There is no question here of fellow servant. The injury was due to a lack of warning of the danger, and to give such warning is a nondelegable duty of the master, he cannot escape liability by delegating the duty to another.

The appellant requested the following instructions, namely:

“You cannot find the defendant guilty of negligence in not warning plaintiff unless the evidence shows that the defendant knew or ought to have known on the day of the accident that the plaintiff was ignorant of the danger and needed warning.
*595“An employee of mature years is presumed to be acquainted with the dangers incident to the service; and no duty rests upon the master to warn and instruct him as to the possible or probable dangers of the employment, where he is mature, intelligent and experienced in the work, and the master has no notice or reason to believe that he is not fully competent and acquainted with such dangers.”

The refusal to give these instructions is assigned as error, but manifestly the ruling of the court was right. Before permitting the respondent to engage in the work, it was the duty of the appellant to inform him of the dangers incident to the work that were not obvious and apparent. This duty devolved upon the appellant whether the respondent made inquiry or not, and it can escape liability for its failure to so warn him, only by showing that the respondent had actual knowledge of all such dangers. In other words, the duty to warn against hidden dangers devolves upon the master, and he can escape liability from a failure to give such warning only by showing that the servant had actual knowledge of the conditions. It is not enough to show that he had no knowledge of the fact that the servant did not know of the dangers. Tested by these principles, the requested instructions are erroneous, and the court did not err in refusing to give them.

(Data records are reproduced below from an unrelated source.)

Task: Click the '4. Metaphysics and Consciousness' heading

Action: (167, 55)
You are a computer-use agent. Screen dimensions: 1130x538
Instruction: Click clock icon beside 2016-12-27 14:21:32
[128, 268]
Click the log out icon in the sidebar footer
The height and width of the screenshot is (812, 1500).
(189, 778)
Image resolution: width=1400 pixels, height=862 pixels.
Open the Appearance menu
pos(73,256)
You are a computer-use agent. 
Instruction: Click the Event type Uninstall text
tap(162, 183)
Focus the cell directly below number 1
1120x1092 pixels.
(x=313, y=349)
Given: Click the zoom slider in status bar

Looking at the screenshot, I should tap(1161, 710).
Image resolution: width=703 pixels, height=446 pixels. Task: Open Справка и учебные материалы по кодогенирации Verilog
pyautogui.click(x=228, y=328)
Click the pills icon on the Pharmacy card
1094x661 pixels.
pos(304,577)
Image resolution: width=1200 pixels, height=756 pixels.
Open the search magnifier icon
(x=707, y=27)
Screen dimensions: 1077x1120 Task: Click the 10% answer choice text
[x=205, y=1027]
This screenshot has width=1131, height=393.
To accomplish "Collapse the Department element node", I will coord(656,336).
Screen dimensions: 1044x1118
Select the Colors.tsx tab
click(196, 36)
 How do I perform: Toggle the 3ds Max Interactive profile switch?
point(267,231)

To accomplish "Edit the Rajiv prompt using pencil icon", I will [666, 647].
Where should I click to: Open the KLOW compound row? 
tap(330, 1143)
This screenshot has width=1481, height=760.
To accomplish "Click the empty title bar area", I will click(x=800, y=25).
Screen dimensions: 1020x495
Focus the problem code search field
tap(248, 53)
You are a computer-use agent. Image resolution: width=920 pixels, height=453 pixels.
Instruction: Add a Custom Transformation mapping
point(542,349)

The appellant next assigns error on the order of the court refusing to grant a new trial, but the motion was properly overruled. One of the grounds of the motion was, as we have before stated, excessive damages. It appears that the respondent did not regain a proper use of his leg after the broken bones had been reset and healed. The surgeon who first attended the injury said that this was because the respondent would not submit to some further surgical treatment after the original wound had healed. The respondent testified that he so refused on the advice of another surgeon whom he had employed to treat him after discharging the first one, and there is a dispute in the record between the surgeons as to what would have been proper treatment. In *596such a cause, the question is properly left to the jury. In the present condition of the respondent’s injury, the damages do not appear to us to be excessive.

Complaint is made also of the order entered by the court in relation to the motion for a new trial. The order was somewhat peculiar, but we cannot understand how the appellant was prejudiced thereby. The court did not enter the order on the theory that the verdict was excessive. On the contrary, it made no such finding. It was evidently an effort on its part to effect a compromise, but since the appellant did not accept of it, or lose any rights because thereof, it cannot insist that the error, if error it was, is reversible.

The judgment is affirmed.

Dunbar, C. J., Gose, Parker, and Mount, JJ., concur.